YOUR TASK
Using the records below, output the stretch that opens with the line containing "Task: Expand the Integrations submenu chevron" and closes with the line containing "Click the 新規セキュリティ・ポリシー", exactly and including both lines, with nothing more.

(Saved data entries)
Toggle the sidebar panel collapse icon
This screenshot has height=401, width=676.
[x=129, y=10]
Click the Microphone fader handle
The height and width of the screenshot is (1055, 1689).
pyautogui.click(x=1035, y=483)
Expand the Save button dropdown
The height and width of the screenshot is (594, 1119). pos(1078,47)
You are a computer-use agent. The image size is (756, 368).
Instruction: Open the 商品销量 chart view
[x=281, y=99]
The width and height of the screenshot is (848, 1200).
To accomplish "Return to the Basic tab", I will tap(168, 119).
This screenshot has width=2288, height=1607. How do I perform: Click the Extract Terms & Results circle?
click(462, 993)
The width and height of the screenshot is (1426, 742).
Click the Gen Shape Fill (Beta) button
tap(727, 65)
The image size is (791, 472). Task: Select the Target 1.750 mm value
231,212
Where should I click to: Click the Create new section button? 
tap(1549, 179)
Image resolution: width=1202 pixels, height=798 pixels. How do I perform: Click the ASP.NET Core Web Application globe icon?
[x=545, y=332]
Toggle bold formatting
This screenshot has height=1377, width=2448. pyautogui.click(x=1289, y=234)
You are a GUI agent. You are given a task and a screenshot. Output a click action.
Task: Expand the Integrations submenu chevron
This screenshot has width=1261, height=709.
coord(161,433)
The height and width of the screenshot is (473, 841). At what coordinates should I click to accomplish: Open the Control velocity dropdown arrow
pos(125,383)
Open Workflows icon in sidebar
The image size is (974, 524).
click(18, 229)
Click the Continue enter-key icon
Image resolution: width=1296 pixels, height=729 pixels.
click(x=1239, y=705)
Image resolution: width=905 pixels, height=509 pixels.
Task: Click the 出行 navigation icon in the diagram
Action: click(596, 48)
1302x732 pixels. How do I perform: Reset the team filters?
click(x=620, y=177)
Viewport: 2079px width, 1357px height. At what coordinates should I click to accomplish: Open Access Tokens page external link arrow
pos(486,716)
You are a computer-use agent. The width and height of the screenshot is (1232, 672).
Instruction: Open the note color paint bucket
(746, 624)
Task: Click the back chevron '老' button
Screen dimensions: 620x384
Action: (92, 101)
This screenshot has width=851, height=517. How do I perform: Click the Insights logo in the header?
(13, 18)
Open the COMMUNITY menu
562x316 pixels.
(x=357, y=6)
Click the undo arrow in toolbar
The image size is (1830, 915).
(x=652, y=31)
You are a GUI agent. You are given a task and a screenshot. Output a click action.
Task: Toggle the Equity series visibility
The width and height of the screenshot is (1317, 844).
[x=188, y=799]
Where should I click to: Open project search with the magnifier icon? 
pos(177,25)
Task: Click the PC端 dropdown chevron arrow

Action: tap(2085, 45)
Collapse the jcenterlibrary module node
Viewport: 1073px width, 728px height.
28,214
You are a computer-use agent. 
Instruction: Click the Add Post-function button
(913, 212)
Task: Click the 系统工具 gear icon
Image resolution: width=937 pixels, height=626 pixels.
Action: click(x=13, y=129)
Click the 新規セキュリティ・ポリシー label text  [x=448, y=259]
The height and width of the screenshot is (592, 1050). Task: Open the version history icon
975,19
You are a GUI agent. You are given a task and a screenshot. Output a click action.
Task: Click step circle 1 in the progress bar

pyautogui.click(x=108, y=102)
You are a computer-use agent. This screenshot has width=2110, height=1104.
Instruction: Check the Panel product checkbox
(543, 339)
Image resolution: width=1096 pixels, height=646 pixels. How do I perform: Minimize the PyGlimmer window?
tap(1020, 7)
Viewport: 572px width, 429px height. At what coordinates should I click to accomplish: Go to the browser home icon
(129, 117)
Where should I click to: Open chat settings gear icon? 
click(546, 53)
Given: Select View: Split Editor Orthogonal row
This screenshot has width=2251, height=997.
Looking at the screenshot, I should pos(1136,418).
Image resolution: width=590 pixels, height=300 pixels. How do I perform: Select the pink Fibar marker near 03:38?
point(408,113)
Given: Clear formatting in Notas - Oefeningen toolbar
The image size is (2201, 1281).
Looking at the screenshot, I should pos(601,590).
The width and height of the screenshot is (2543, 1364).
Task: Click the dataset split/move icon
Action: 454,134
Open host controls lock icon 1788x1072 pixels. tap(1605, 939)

RESULT
Task: Expand the Integrations submenu chevron
This screenshot has width=1261, height=709.
coord(161,433)
The height and width of the screenshot is (473, 841). At what coordinates should I click to accomplish: Open the Control velocity dropdown arrow
pos(125,383)
Open Workflows icon in sidebar
The image size is (974, 524).
click(18, 229)
Click the Continue enter-key icon
Image resolution: width=1296 pixels, height=729 pixels.
click(x=1239, y=705)
Image resolution: width=905 pixels, height=509 pixels.
Task: Click the 出行 navigation icon in the diagram
Action: click(596, 48)
1302x732 pixels. How do I perform: Reset the team filters?
click(x=620, y=177)
Viewport: 2079px width, 1357px height. At what coordinates should I click to accomplish: Open Access Tokens page external link arrow
pos(486,716)
You are a computer-use agent. The width and height of the screenshot is (1232, 672).
Instruction: Open the note color paint bucket
(746, 624)
Task: Click the back chevron '老' button
Screen dimensions: 620x384
Action: (92, 101)
This screenshot has width=851, height=517. How do I perform: Click the Insights logo in the header?
(13, 18)
Open the COMMUNITY menu
562x316 pixels.
(x=357, y=6)
Click the undo arrow in toolbar
The image size is (1830, 915).
(x=652, y=31)
You are a GUI agent. You are given a task and a screenshot. Output a click action.
Task: Toggle the Equity series visibility
The width and height of the screenshot is (1317, 844).
[x=188, y=799]
Where should I click to: Open project search with the magnifier icon? 
pos(177,25)
Task: Click the PC端 dropdown chevron arrow

Action: tap(2085, 45)
Collapse the jcenterlibrary module node
Viewport: 1073px width, 728px height.
28,214
You are a computer-use agent. 
Instruction: Click the Add Post-function button
(913, 212)
Task: Click the 系统工具 gear icon
Image resolution: width=937 pixels, height=626 pixels.
Action: click(x=13, y=129)
Click the 新規セキュリティ・ポリシー label text  [x=448, y=259]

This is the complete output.